Ahmed, al intervenir ante la Cámara de Representantes del Pueblo (parlamento), pidió preservar los valores positivos de la Constitución al tiempo que modifican aquellas disposiciones que requieren reforma, sin perjudicar a nadie y respetando los derechos de todos para fortalecer la unidad.
«Lo fundamental es que este diálogo no se limita a corregir los errores de un partido gobernante pasajero; se trata, más bien, de resolver los desafíos nacionales profundamente arraigados que se han acumulado a lo largo de generaciones y de forjar un nuevo contrato social para una nueva Etiopía», aseveró.
Reiteró que esa iniciativa -basada en la deliberación, la consulta y la confianza mutua- es la única vía para ofrecer una respuesta duradera a la histórica cuestión de cómo podemos convivir.
Para hacer frente a la inestabilidad en diversas partes de Etiopía, el gobierno organizó más de cuatro foros de diálogo en los que participaron cientos de miles de personas, lo que constituyó el mayor proceso de construcción de consenso nacional en la historia del país, subrayó.
«La única manera de derrotar a los grupos armados y a los extremistas es mediante un diálogo fortalecido», enfatizó.

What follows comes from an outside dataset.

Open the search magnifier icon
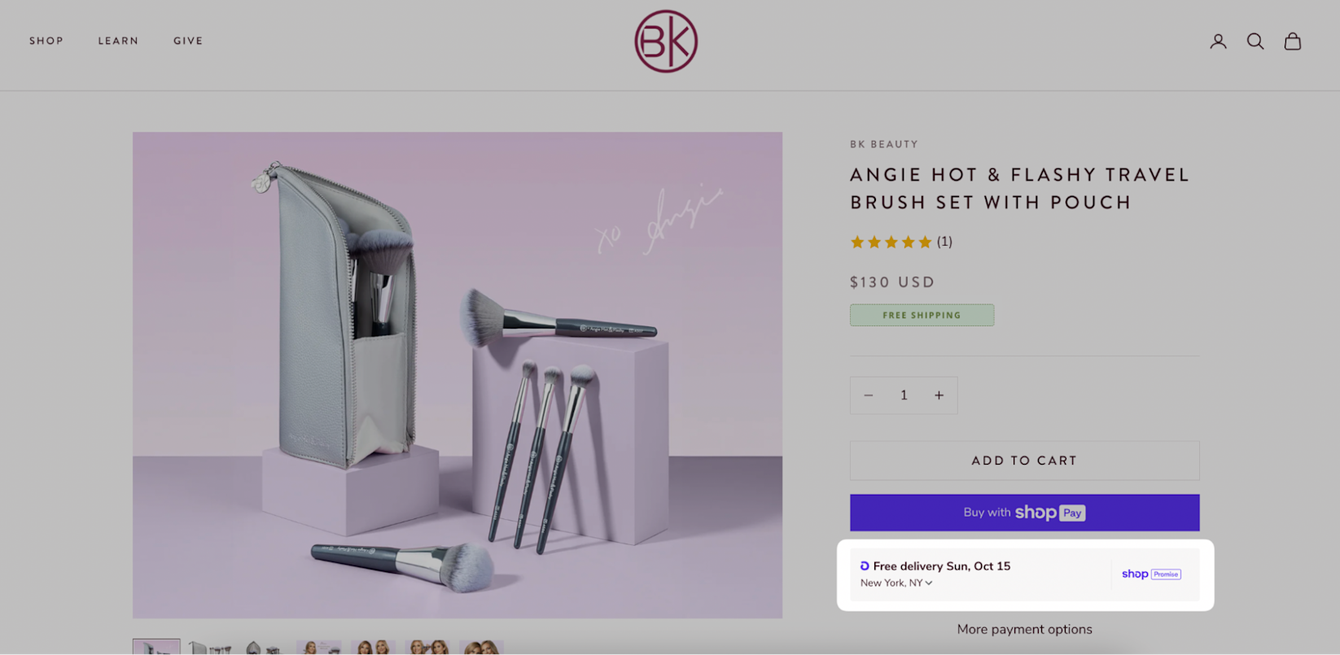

Por otra parte, el jefe de Gobierno declaró ante el parlamento que el Acuerdo de Pretoria no debe considerarse simplemente como un proceso de negociación ordinario, sino como una importante iniciativa de paz que arrojó resultados tangibles.
Ante todo, recalcó, constituyó un foro en el que los bandos vencedor y vencido se sentaron a dialogar en pie de igualdad.
Reconoció que, tras asegurarse la superioridad militar, el gobierno no solo negoció y firmó un acuerdo con la parte derrotada, sino que también demostró su compromiso con la paz al apoyar a las fuerzas armadas con una situación difícil.
«Para quienes se pregunten qué logró el acuerdo, cabe destacar como un gran éxito el establecimiento de la Administración Interina en la región de Tigray», acotó.
Asimismo, no menos de 60 mil combatientes se beneficiaron de los programas de desarme, desmovilización y reintegración, al tiempo que se liberaron numerosos prisioneros y detenidos.
El Acuerdo de Paz de Pretoria fue firmado el 2 de noviembre de 2022 entre el Gobierno de Etiopía y el Frente de Liberación Popular de Tigray, poniendo fin al conflicto armado de dos años en el norte del país.